Native Washingtonian, Dolores Kendrick, was appointed Poet Laureate of the District Columbia, on May 14, 1999 with a mayoral proclamation declaring it ‘Dolores Kendrick Day’. Ms. Kendrick is the second person honored with that title. The first DC Poet Laureate was Sterling Brown, appointed in 1984.

Ms. Kendrick authored the award-winning poetry book The Women of Plums, in 1989. A recording consisting of music based on The Women of Plums was released in 1996. Ms. Kendrick adapted her book for theatrical performance in Cleveland, and later at the Kennedy Center, in Washington, DC. The author of two other books, Through the Ceiling and Now is the Time to Praise, Ms. Kendrick has been noted as one of the top African-American poets writing today. She was commissioned to write two poems for the Red Line station at New York and Florida Avenues. Another poem is included in a sculpture at the Pepco Building in downtown Washington. She has also contributed to the Forward to Growing Up in Washington, DC, published by the Historical Society of Washington, DC. Her latest book is entitled Why the Woman is Singing on the Corner.

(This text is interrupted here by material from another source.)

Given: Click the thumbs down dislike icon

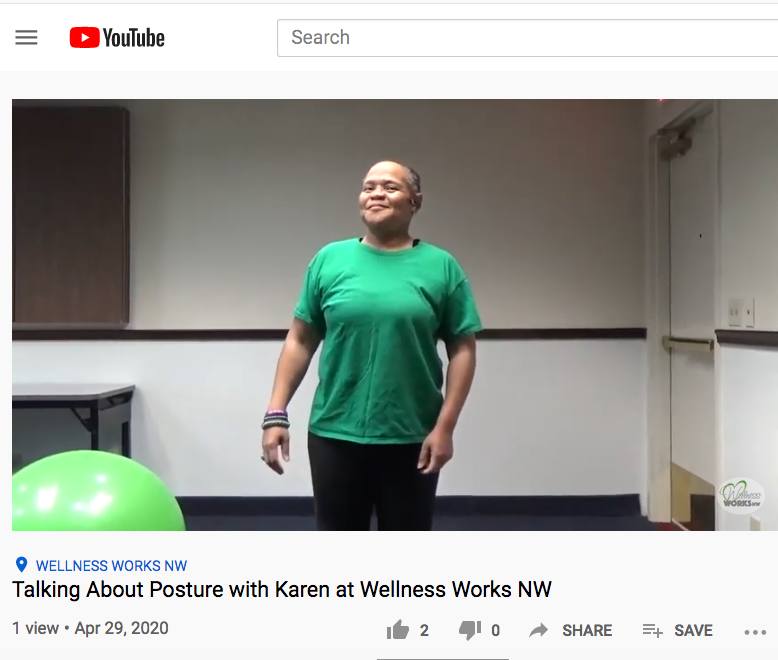Looking at the screenshot, I should click(470, 630).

Dolores Kendrick has been awarded a National Endowment for the Arts Award, the George Kent Award for Literature, the prestigious Anisfield-Wolf Award and is the first Vira I. Heinz professor emerita at Phillips Exeter Academy. Ms. Kendrick has been chosen by Chicago State University to join the International Literary Hall of Fame for writers of African-American decent. Most recently, she was invited by the educational community in Aix-en-Provence, France and the American Embassy in Paris to do a program of readings and conversations with high school students, student-teachers and university professors. The outcome of this vision is the establishment of a sister city initiative between Aix-en-Provence, France and the District of Columbia. A poem written in Shanghai, China during her teaching assignment at the Shanghai School of Foreign Languages was recently presented in both English and Mandarin to a Chinese delegation that requested it while visiting Washington, DC.